A Trans memoir, a human story.

My memoirs, what I wrote of my life from the point of view of feeling trapped in the wrong body is influenced by all manner of things, among them is the book Conundrum which I read when I first began my transition.  One aspect I seem to have borrowed from her writings is that I have to some degree, lessened the trauma and pain I experienced throughout. This is in part because I wished to be encouraging of others who are going through similar life changing events and also it’s from the way I am as a person who tends to show a brave exterior even when I might be a mess.

I have been sincere in my attempt to convey my journey to womanhood, to having a body that fits with who I am. I also wanted to have humour and a sense of hope in spite of anything that could have, of its own, broken me. I simply didn’t want my story to be one of unimaginable sadness and destruction, I saw my struggles as ultimately freeing, of breaking away from the shackles of conformity to a body that had always been wrong for me and I suppose this feeling coloured my whole life, in every area that I walked in. I put forward how I was vulnerable to being influenced the outside world as I at first sought to fix myself, to find a cure as it were to my transsexuality only to finally accept and acknowledge that that part of me wasn’t broken, all that was needed to some physical corrections and embracing who I had always been … a woman.

My memoirs can be framed in the trans literature universe while also being universal in scope and can be understood by anyone who is going through a rough patch or who can sympathize with not being allowed to be themselves out of fear of retribution or judgment. A reader and friend recently shared with me how the part of my story in which I am a young child and deeply envious of my cousins pretty white shoes brings me to have a crying fit under a table, had her remembering experiences in which she was so sad and cried for not being able to wear certain shoes because of a physical disability. Why I mention this is that her reaction brought it home to me in a big way that my story is relatable beyond any one category of human experience and that feels so good. We both, my friend and I, though different, each experienced this awful sense of being denied that privilege. This conjunction of shared lived experiences crosses specificities and encompasses who we are as humans.

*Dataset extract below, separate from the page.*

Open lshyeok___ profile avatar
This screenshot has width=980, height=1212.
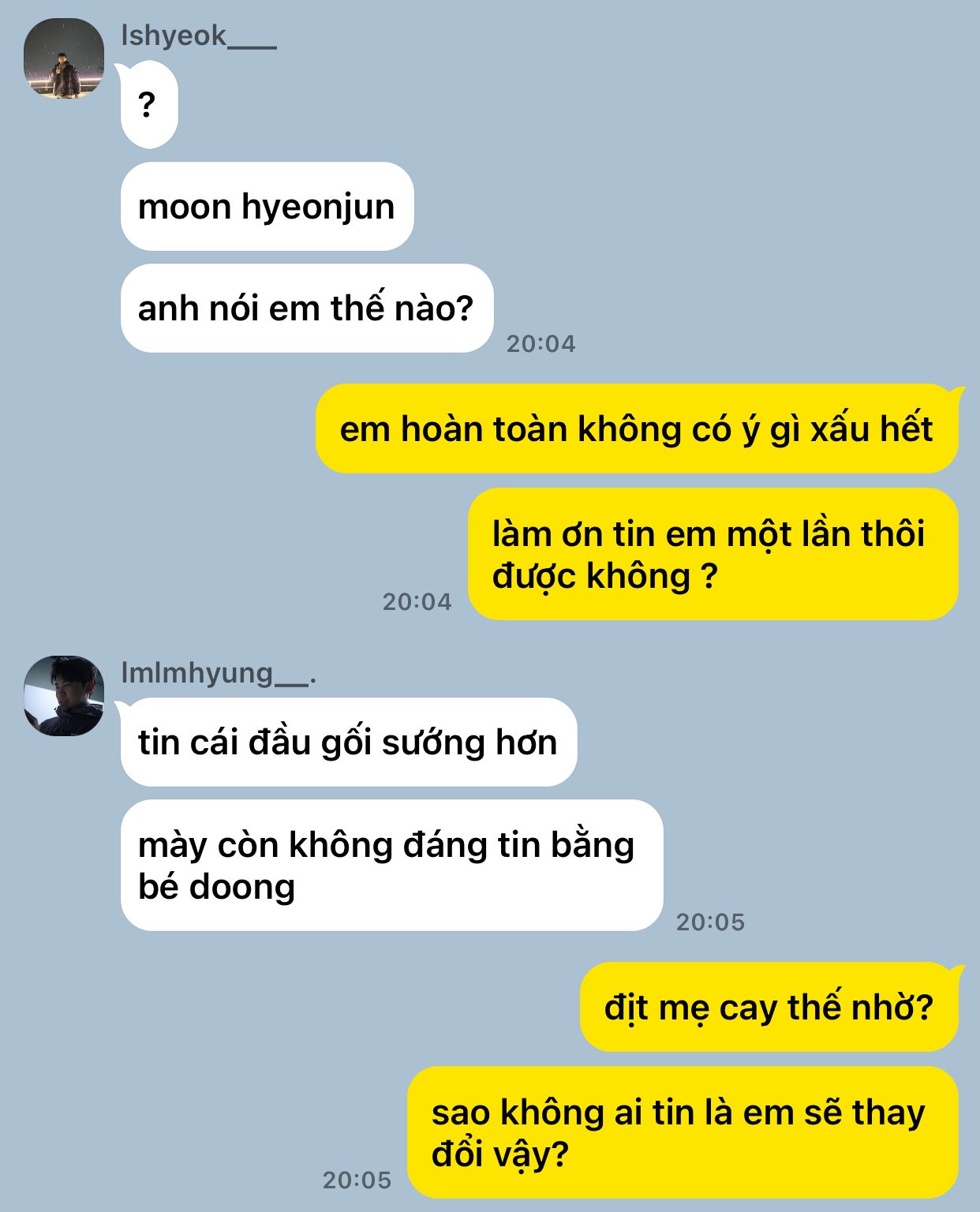point(64,58)
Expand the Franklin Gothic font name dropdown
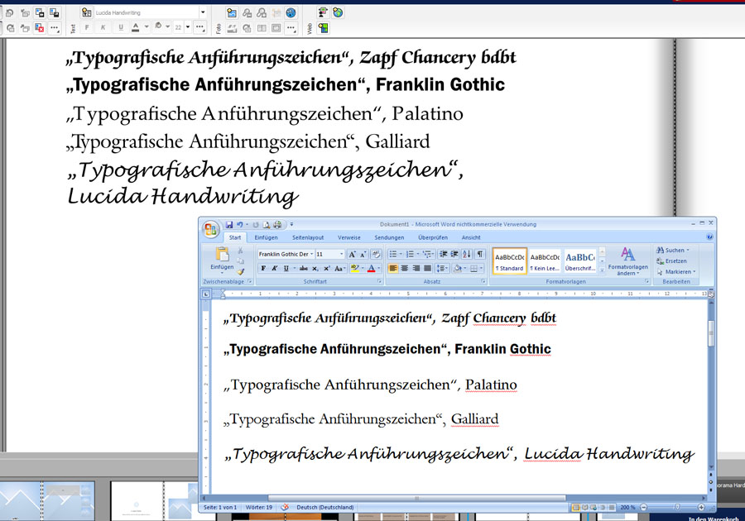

Though I am not very politicized, I am also not invisible and have a voice and hope that my story reaches past the boundaries of gender, sexuality and other human areas in which discrimination and bigotry force people to hide. My story is not unique as far as being a woman of trans origin goes though I think I do bring my very own slant of it. It is my sincere wish that my memoirs “ Breaking free: 45 Years In The Wrong Body “ brings you hours of good reading and engages you mind to a life that you may not be familiar with, and opens hearts to diversity and healing.